Die militärische und wirtschaftliche Selbstüberschätzung
Die Zahlen bis Februar 2007
Über 4000 gefallene amerikanische Soldaten
Über 2000 gefallene befreundete Soldaten – Engländer, Polen, Italiener, Japaner, Südafrikaner, um nur einige Länder zu nennen
Über 16'000 Schwerverletzte und über 27'000 leicht verletzte amerikanische Soldaten
Über 40'000 irakische gefallene Soldaten in den ersten drei Kriegswochen.
Über 700'000 Tote in der irakischen Zivilbevölkerung inklusive irakische Polizisten und über 1,5 Millionen Verwundete.
Der Krieg im Irak hat die Amerikaner bis heute 360 Milliarden US-Dollar gekostet und dürfte bis zum vollständigen Abzug weitere 300 Milliarden kosten - eine Summe, die die amerikanische Volkswirtschaft nicht verkraften wird und sie von einem Gläubigerstaat zu einem Schuldnerstaat werden lässt.
Die Amerikaner haben den Krieg im Irak und auch den in Afghanistan verloren.
Die amerikanische Heeresführung ist überfordert, die Soldaten sind in einer schlechten psychischen und physischen Verfassung. Die Zersetzung der Truppen ist seit langem zu beobachten. Ein Wiederaufbau ist kläglich gescheitert, vor allem weil ein Plan für den Wiederaufbau von Anfang an fehlte. Der Irak-Sondergesandte Zalmay Khalilzad und der Beauftragte des Staatsdepartements Rayn Crocker sowie der US-Verwalter Bremer alle sind gescheitert, mussten scheitern mit diesen Voraussetzungen.

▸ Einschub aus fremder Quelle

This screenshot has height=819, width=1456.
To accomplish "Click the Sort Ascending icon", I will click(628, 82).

Am 10. April 2003 haben die Medien in aller Welt verkündet - „Plötzlicher Zusammenbruch des Regimes in Bagdad“ - Jubel in Amerika und in den westlichen Staaten.

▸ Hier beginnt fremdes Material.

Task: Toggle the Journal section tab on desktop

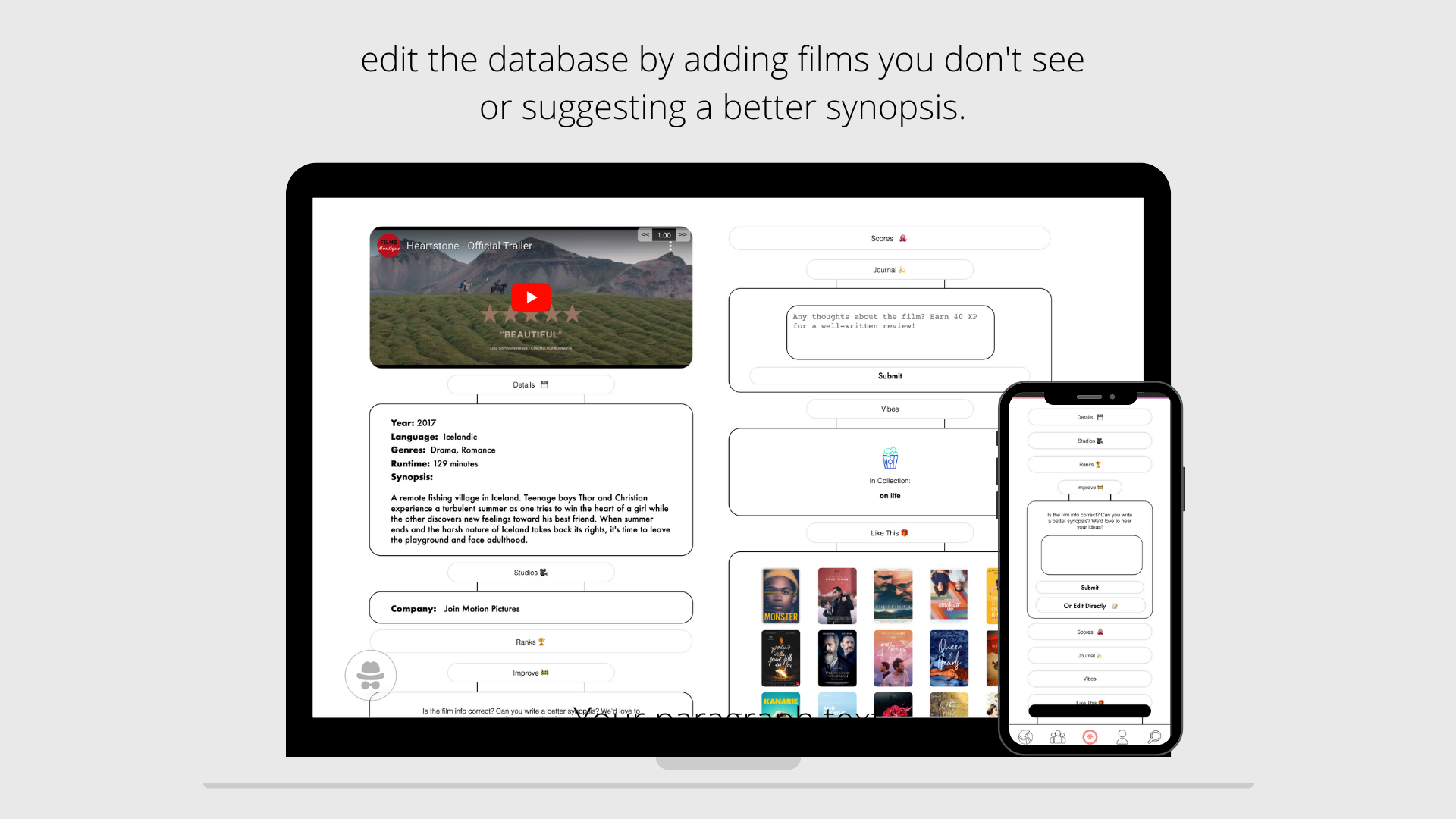Action: coord(890,270)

Was war jedoch der Grund für diesen vermeintlichen Zusammenbruch?
Was hat sich in den ersten drei Kriegswochen wirklich abgespielt? Saddam Hussein hat gewusst, dass er den amerikanischen Bombardierungen nicht standhalten konnte, dass er bei einer Weiterführung des Kampfes das Risiko eingehen würde, sämtliche Truppen seiner Nationalgarde zu verlieren. Er lässt seine Truppen in den Untergrund gehen und organisiert von dort aus den Kleinkrieg gegen die Amerikaner und Engländer und gleichzeitig gegen die Schiiten.
So werden wir Zeugen des Zerfalls der einst stärksten militärischen Grossmacht.
Im Dezember 2003 wird „Er“, Saddam Hussein verhaftet, später verurteilt und im Dezember 2006 hingerichtet. Die letzte grosse Lüge im Spiel von G. W. Bush, jedoch mit fatalen Folgen für die gesamte Nahost-Region. Die USA werden den Irak als geschlagene und gedemütigte Armee verlassen müssen, ohne nur im Entferntesten einen kleinen Teil ihrer Ziele erreicht zu haben.
Sie hinterlassen ein zerstörtes Land und eine Bevölkerung, in der es keine Rechtsordnung mehr gibt sondern Anarchie.
Der grosse Nutzniesser wird die zerstört geglaubte Baath-Partei sein mit „Ihm“ -einem Saddam Hussein.
Der neue Präsident der USA, der im November 2008 gewählt werden wird, - wahrscheinlich Obama - wird dann viel zu richten haben.